The TRAI tried to explain that the revenue share paid by operators is also meant for the government and should be considered as part of the cost of the license. What this rationale clearly ignores is the fact that this is already true for existing operators. In other words, the TRAI itself has cast a doubt on the level of revenue share. It can be effectively argued that the revenue share (which is equal for all operators) as well as the entry fee (also equal for all operators) must not and should not be the key determinant to select which firm should be given granted a licence.
The TRAI has curiously concluded:
* even though the spectrum price is too low, the legacy format should be continued with;
* even though there is a need to discover the market price of spectrum, a system of open auction needs to be ruled out; and
* revenue share comes into play only post-entry and has no role to play in selecting legitimate winners.

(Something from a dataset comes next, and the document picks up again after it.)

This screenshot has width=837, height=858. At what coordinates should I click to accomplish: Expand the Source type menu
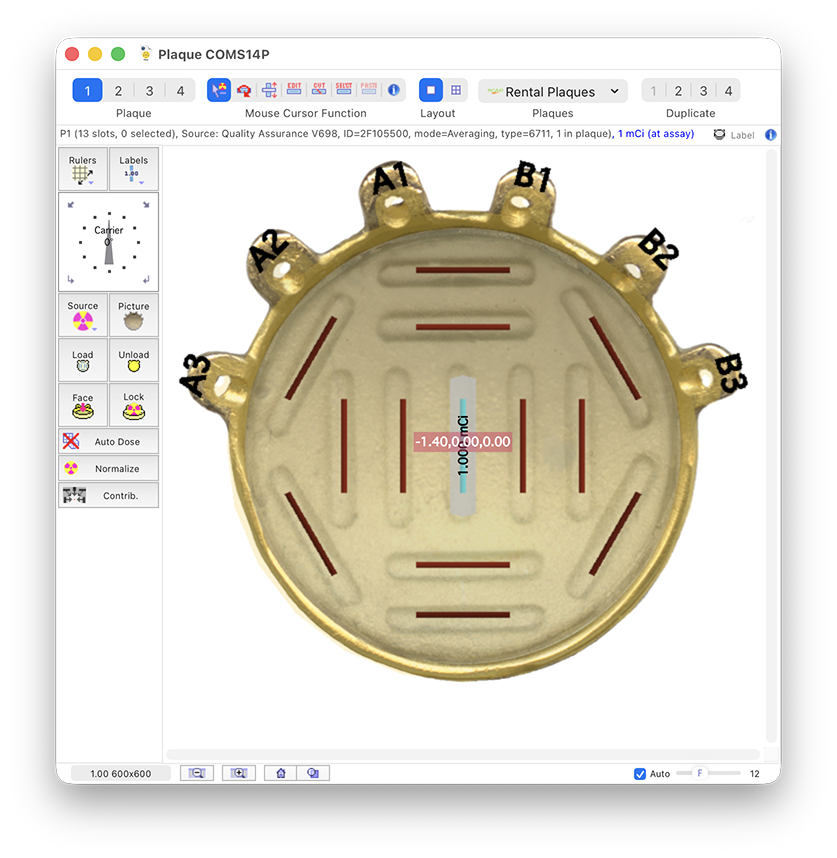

For quite a few months now, there have been expectations that the Defence Ministry would release roughly 25 MHz of spectrum but this has not yet happened. Given the fact that the bare minimum spectrum that would be required to build a telecom network would be in the region of 6.2 MHz, it seems certain that not more than two or three new licensees would be able to enter this already-crowded market.
What seems reasonably clear at present is that a host of big names would be nowhere in the reckoning. Such names include those of real estate giants DLF and Unitech, consumer electronics and white goods bigwig Videocon, financial services group Indiabulls, aviation company Spice Jet, the diversified Mahindra group and the steel–making Ispat group, besides the giant U.S. corporation AT&T.
A new operator is normally provided 4.4 Mhz to start operations. This would imply that three new players can be accommodated in each telecom circle. Players already holding licences (Aircell, Vodafone and Idea) will have to be given spectrum first, followed by operators (such as Spice and Idea) that have placed applications to expand their respective networks to new telecom circles in the country. Private telecom players – especially the GSM lobby -- are right now most unhappy that the government has already released additional spectrum to two telecom companies in the public sector, Bharat Sanchar Nigam Limited and Mahanagar Telephone Nigam Limited.
Industry analysts contend that the “first come, first served” system would, in effect, create a black
market for licences by encouraging hoarding and bribery. By following an unscientific and patently
arbitrary system of allocating a valuable national resource that is
in acute short supply, namely,
electromagnetic spectrum, the
government will end up losing a huge amount of money while, at
the same time, being held
responsible for blatantly favouring a few firms.